Namun ia selalu memiliki waktu untuk mengusapnya tanpa diketahui.
Setengah
jam ia sudah menunggu, sama seperti beberapa menit yang lalu, ia masih tanpa
kegelisahan, sampai ia melihat bayang-bayang perempuan dengan rambut bergerai
di belakangnya, dan memastikan bahwa itu adalah dia, perempuan yang ia tunggu
dan menjelma bidadari ketika dalam mimpi. Lalu kemudian tersenyum lebar.
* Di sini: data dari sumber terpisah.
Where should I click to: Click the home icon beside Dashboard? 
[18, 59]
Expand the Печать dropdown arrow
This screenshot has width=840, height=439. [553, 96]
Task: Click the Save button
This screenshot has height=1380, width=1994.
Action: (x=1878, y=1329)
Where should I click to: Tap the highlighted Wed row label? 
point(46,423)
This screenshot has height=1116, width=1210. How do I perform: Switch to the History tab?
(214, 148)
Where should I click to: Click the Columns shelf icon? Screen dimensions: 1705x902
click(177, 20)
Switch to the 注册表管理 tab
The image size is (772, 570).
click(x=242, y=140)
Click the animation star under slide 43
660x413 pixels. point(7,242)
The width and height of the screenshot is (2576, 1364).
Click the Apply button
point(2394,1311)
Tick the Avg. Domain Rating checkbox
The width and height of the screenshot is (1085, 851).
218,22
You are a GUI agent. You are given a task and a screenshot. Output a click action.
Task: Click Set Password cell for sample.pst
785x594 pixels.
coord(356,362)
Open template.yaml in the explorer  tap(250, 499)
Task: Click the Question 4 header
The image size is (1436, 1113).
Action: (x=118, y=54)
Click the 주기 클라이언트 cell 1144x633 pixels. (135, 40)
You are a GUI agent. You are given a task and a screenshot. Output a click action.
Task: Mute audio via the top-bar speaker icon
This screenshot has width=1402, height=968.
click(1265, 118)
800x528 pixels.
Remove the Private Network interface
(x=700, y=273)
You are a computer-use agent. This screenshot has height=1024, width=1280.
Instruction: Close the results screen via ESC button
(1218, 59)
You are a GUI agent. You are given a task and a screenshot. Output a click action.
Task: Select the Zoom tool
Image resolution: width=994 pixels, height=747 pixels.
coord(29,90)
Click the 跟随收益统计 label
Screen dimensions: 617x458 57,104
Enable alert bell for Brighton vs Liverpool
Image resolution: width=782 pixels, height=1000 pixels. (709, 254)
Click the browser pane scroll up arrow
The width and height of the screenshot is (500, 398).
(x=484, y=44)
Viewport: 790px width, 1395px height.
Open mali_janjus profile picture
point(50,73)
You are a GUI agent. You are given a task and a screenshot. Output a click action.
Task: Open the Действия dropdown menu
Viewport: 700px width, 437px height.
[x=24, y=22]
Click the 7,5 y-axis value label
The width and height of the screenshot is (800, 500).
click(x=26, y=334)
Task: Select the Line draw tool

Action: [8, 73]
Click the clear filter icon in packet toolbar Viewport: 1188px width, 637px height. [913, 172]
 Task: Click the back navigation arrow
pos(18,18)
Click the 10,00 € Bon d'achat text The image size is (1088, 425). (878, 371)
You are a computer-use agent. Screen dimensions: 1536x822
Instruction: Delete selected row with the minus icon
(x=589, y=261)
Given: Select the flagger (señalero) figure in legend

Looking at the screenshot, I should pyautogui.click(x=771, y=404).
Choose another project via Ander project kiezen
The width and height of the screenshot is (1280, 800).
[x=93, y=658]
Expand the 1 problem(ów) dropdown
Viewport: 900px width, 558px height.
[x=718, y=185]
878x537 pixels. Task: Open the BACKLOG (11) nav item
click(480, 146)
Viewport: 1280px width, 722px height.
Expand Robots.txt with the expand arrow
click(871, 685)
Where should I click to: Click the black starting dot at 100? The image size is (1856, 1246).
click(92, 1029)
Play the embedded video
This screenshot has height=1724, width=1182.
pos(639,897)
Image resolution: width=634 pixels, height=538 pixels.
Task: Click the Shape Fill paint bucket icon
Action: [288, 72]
“Tak sia-sia aku menunggumu” ujar lelaki
itu, masih dengan senyum yang tak pernah layu.
“Maafkan aku” balasnya.
“Tak apalah, ini sudah menjadi kebiasaan
kita selama dua tahun ini”.
“Iya” lalu terdiam. Terdiam sepanjang
pertemuan itu. Lelaki itu tak tahu harus mengucapkan apa. Meski sudah
menuliskan beberapa kalimat untuk memulaikan pembicaraan semalam suntuk. Namun
ketika pertemuan itu tiba, ia seperti di jerat kawat berduri, hingga hatinya,
pun tak luput dari perasaanya.
Ia masih terdiam,
sampai perempuan itu bertanya “Ada apa denganmu?” Pertanyaan yang tak mampu ia
dengarkan dengan hanya waktu sesingkat itu, ia tahu kapan harus menjawab dan
membuat wanita itu tersenyum. Sebab baginya, jika perempuan itu tak mampu
tersenyum, ia takkan mampu tertidur senyenyak yang ia inginkan, dan akan
meminta maaf berhari-hari sampai wanita itu akan mengucapkan sebuah kata “Iya”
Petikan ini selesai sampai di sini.